Although the records contain pictures, none belong in the copy: restate word for word only the lines from the one with "Viewport: 966px width, 543px height." through the one with "Click the +4 Change 30 value", both included.
^^^^
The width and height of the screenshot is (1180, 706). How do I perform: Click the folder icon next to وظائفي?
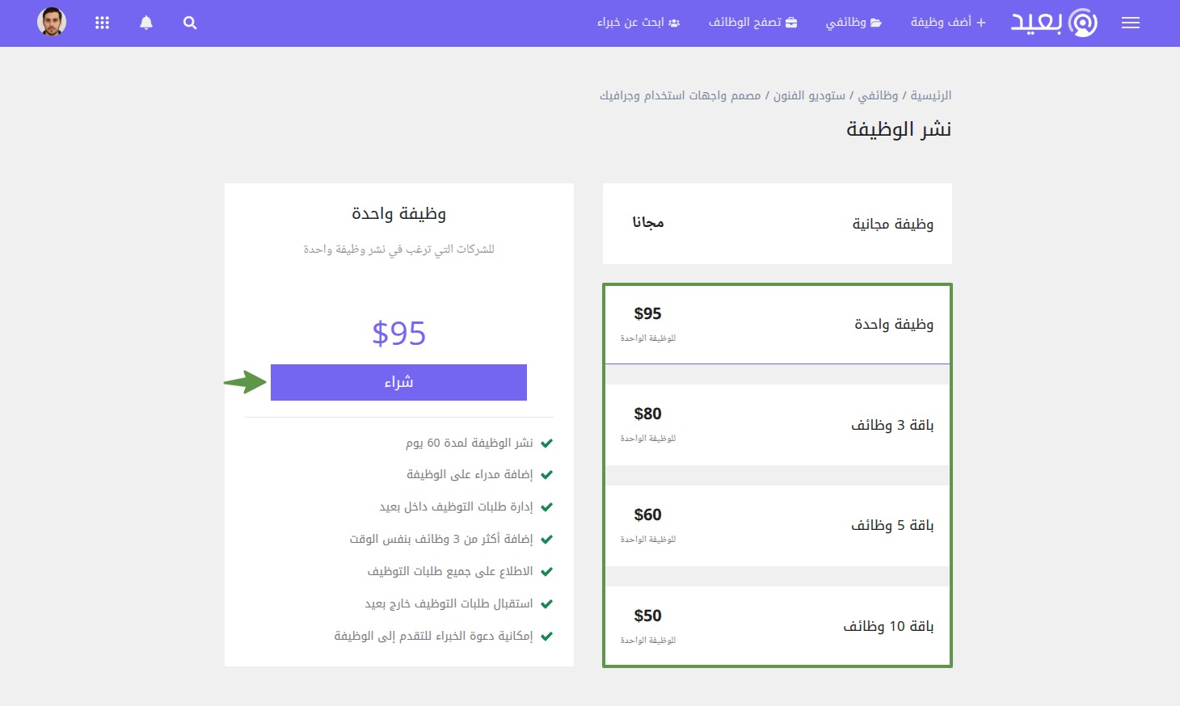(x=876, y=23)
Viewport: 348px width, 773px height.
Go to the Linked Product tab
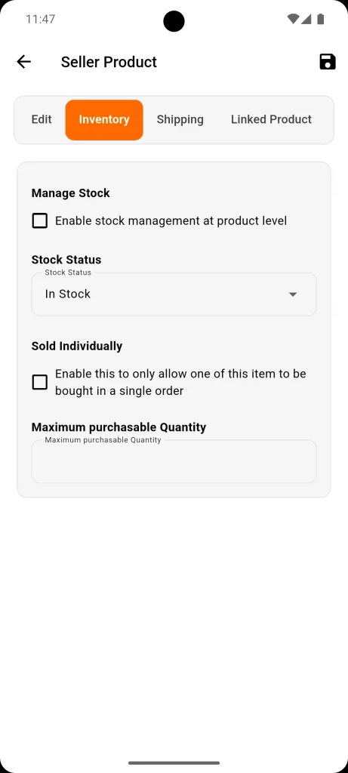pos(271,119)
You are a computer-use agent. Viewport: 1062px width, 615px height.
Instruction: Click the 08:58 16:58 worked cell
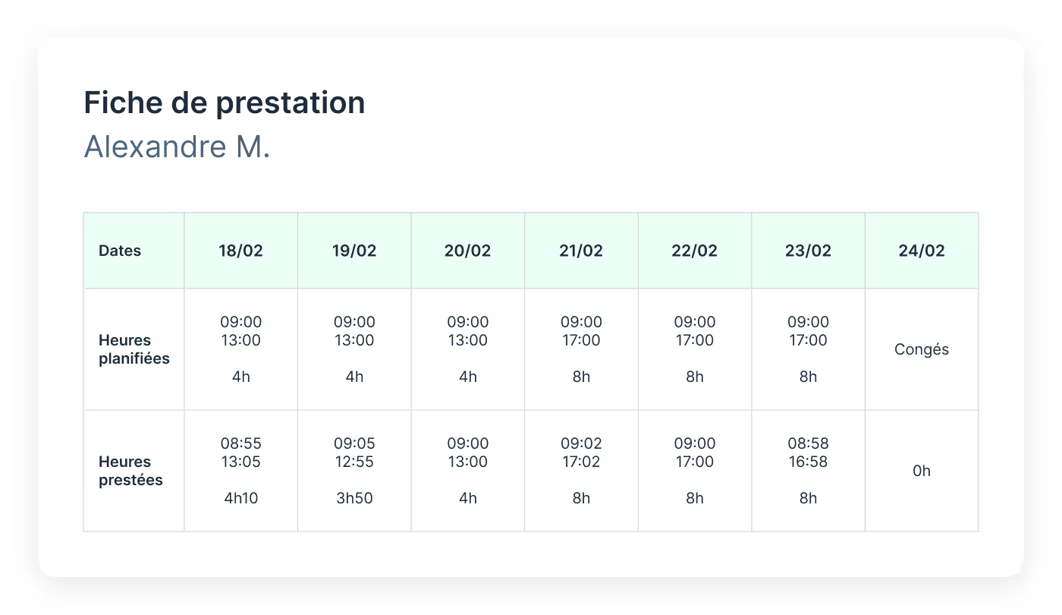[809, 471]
^^^^
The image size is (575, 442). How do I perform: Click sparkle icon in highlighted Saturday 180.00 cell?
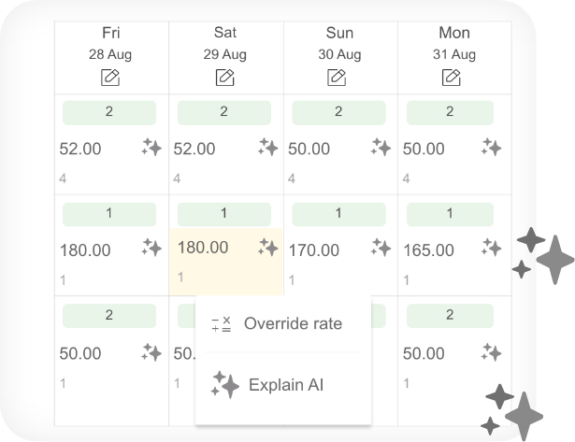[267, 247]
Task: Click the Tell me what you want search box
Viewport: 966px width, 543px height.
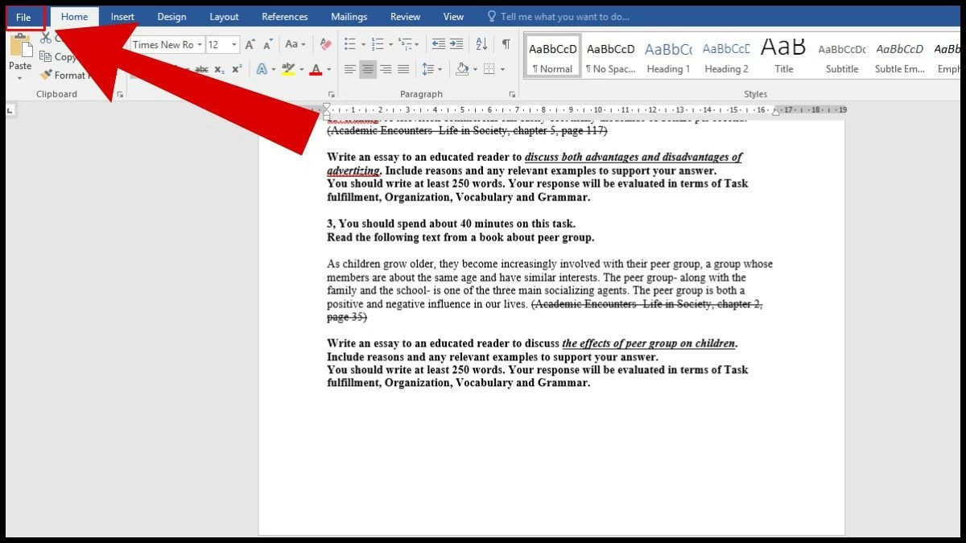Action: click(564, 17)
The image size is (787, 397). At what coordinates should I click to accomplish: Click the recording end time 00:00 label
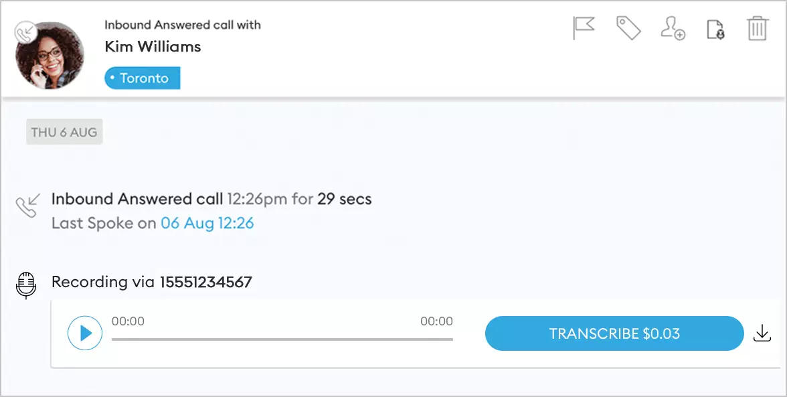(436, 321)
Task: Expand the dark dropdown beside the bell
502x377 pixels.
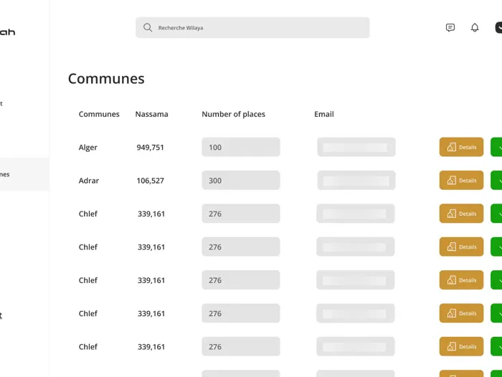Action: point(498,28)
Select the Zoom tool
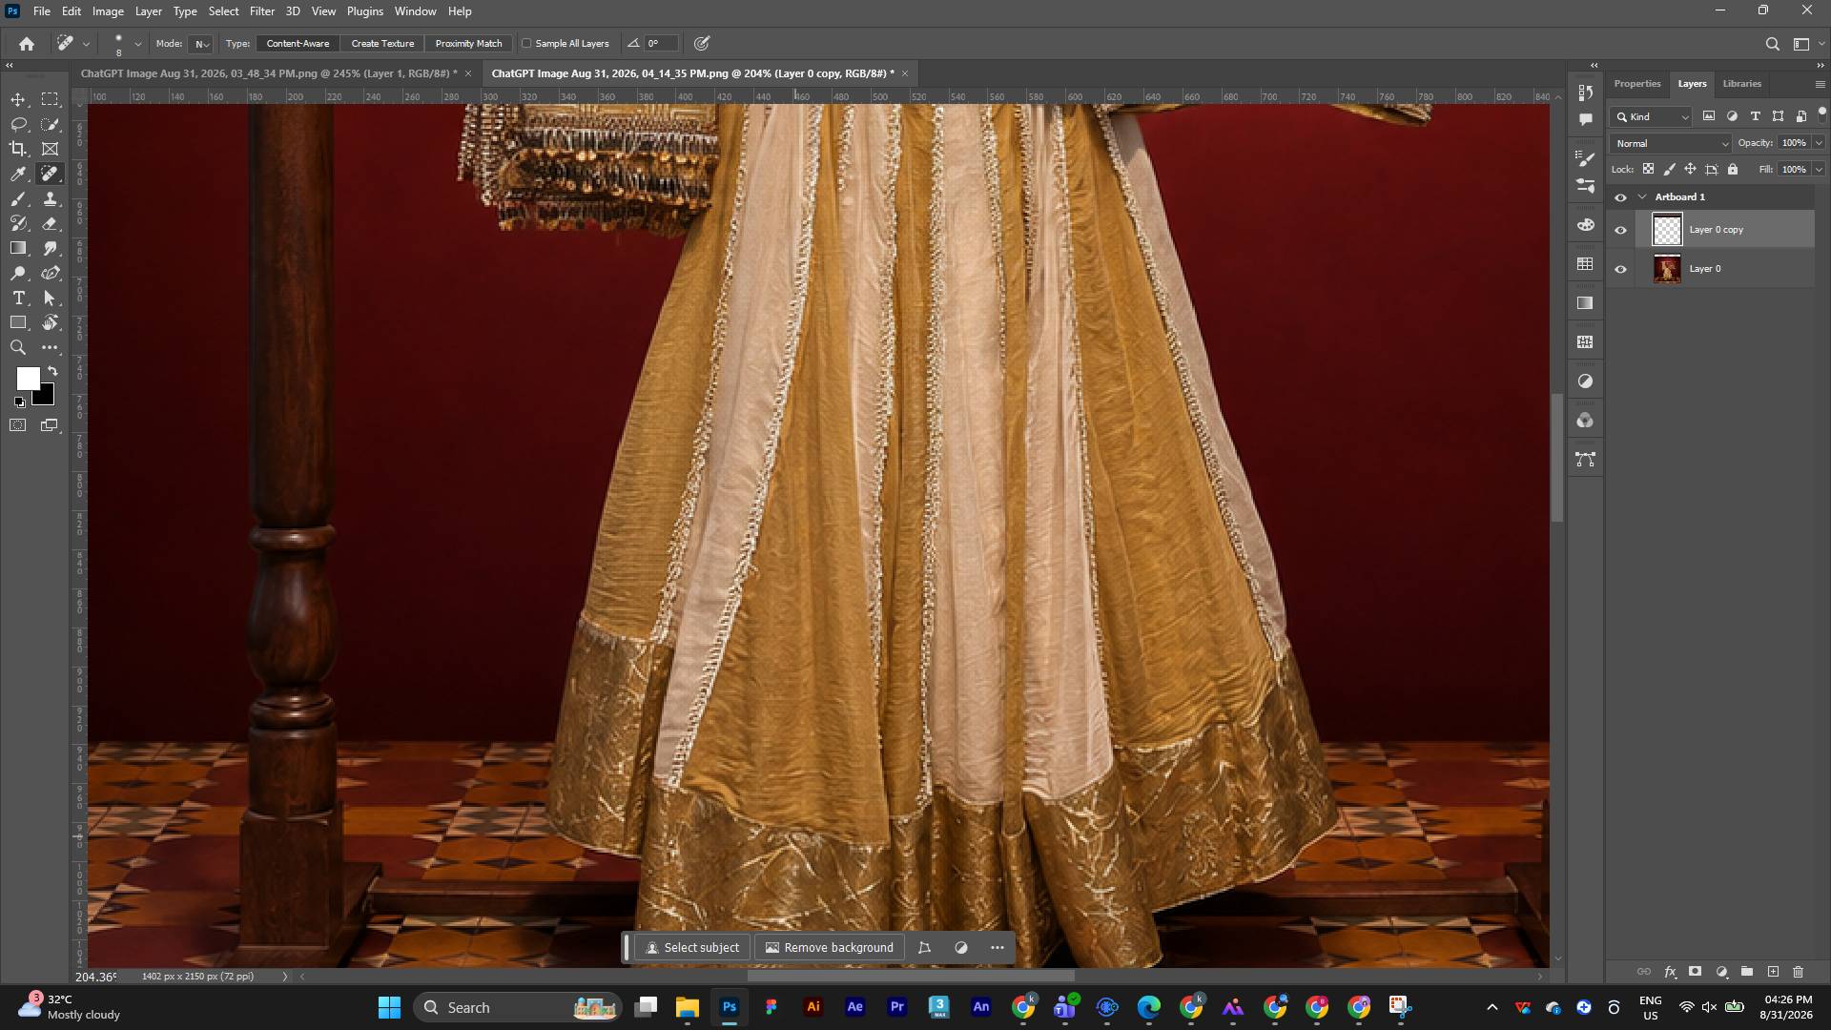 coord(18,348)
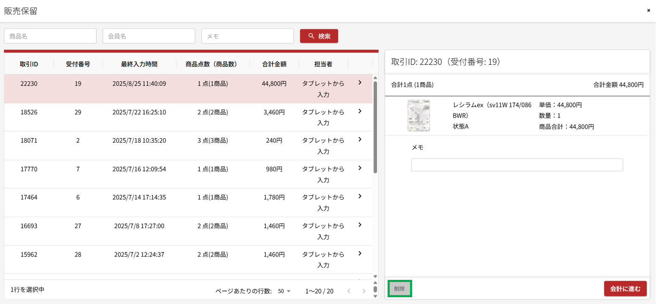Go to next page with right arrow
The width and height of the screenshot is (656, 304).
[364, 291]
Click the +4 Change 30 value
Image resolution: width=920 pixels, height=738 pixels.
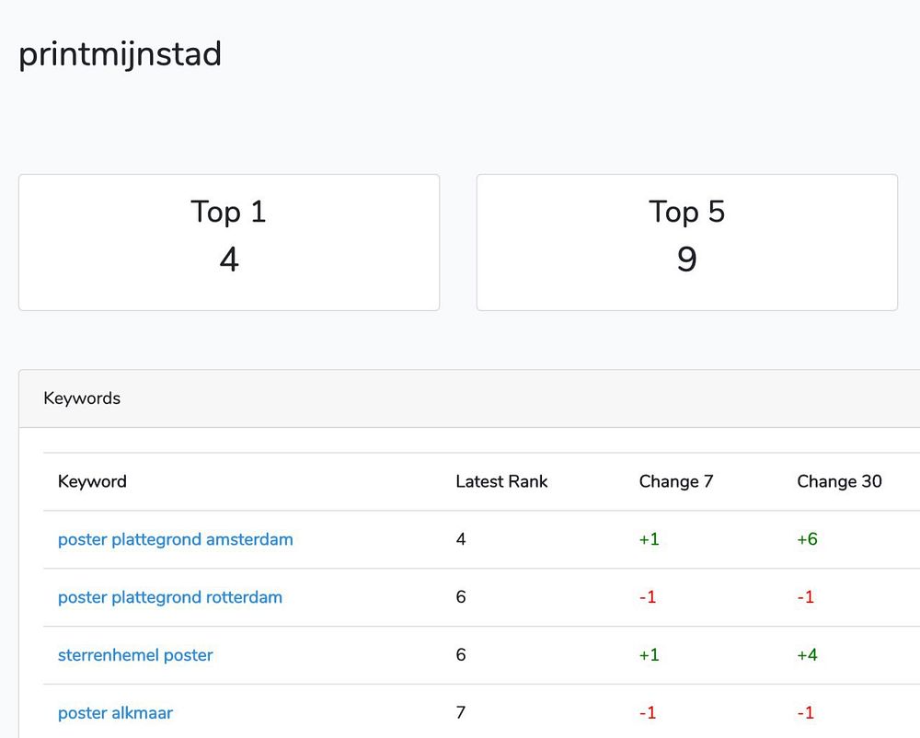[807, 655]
^^^^
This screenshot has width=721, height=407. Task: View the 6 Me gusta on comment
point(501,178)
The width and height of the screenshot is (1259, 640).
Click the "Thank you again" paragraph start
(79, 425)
^^^^
**WRITTEN RESPONSE:**
Viewport: 966px width, 543px height.
Action: click(564, 17)
The image size is (787, 397). At what coordinates should I click to accomplish: Click the recording end time 00:00 label
(436, 321)
Task: Expand the dark dropdown beside the bell
502x377 pixels.
Action: point(498,28)
Select the Zoom tool
 coord(18,348)
Go to next page with right arrow
The width and height of the screenshot is (656, 304).
[364, 291]
Click the +4 Change 30 value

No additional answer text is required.